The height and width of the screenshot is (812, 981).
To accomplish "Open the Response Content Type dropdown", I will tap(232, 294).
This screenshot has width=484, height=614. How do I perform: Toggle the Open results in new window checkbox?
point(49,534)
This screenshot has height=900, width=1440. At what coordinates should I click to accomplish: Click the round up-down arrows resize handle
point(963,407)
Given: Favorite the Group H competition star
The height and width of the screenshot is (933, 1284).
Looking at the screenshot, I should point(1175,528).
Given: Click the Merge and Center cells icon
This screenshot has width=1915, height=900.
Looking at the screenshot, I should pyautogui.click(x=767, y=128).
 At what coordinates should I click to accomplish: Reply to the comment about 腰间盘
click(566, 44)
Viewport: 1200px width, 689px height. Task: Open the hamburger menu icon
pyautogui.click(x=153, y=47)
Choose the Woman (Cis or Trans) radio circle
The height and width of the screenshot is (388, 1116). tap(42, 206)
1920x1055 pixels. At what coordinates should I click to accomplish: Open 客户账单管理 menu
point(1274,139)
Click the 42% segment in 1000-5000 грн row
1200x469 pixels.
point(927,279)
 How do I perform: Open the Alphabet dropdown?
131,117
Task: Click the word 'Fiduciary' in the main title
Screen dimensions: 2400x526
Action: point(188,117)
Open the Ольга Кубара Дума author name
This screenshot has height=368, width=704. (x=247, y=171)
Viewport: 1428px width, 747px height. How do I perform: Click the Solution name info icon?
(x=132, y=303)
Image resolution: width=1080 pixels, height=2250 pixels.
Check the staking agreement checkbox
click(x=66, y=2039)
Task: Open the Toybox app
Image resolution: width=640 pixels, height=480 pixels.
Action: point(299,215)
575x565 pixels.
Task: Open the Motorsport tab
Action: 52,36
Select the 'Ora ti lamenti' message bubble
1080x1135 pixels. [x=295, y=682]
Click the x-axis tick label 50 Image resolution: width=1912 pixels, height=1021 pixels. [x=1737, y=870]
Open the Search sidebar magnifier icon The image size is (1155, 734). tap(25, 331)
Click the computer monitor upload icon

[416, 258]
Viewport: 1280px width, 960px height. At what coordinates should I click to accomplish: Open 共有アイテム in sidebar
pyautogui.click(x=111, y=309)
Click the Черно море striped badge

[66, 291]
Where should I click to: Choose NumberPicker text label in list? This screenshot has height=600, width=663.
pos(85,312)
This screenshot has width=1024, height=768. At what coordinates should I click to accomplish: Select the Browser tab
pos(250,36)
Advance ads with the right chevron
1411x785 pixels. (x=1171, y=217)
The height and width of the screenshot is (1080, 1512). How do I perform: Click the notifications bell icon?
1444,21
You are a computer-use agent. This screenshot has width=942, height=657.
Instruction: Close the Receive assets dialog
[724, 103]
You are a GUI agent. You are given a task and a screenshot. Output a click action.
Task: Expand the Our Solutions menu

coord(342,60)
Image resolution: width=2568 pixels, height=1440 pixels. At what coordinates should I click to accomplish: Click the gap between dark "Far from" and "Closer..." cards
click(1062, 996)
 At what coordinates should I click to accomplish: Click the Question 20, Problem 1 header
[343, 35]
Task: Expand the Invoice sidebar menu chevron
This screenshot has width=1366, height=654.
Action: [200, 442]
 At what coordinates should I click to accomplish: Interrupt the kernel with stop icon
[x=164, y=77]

:::::

→ **WHAT TO PRODUCE**
Using the material, find how many lines hold the word "agent". Give the number by itself.

→ **RESULT BELOW**
2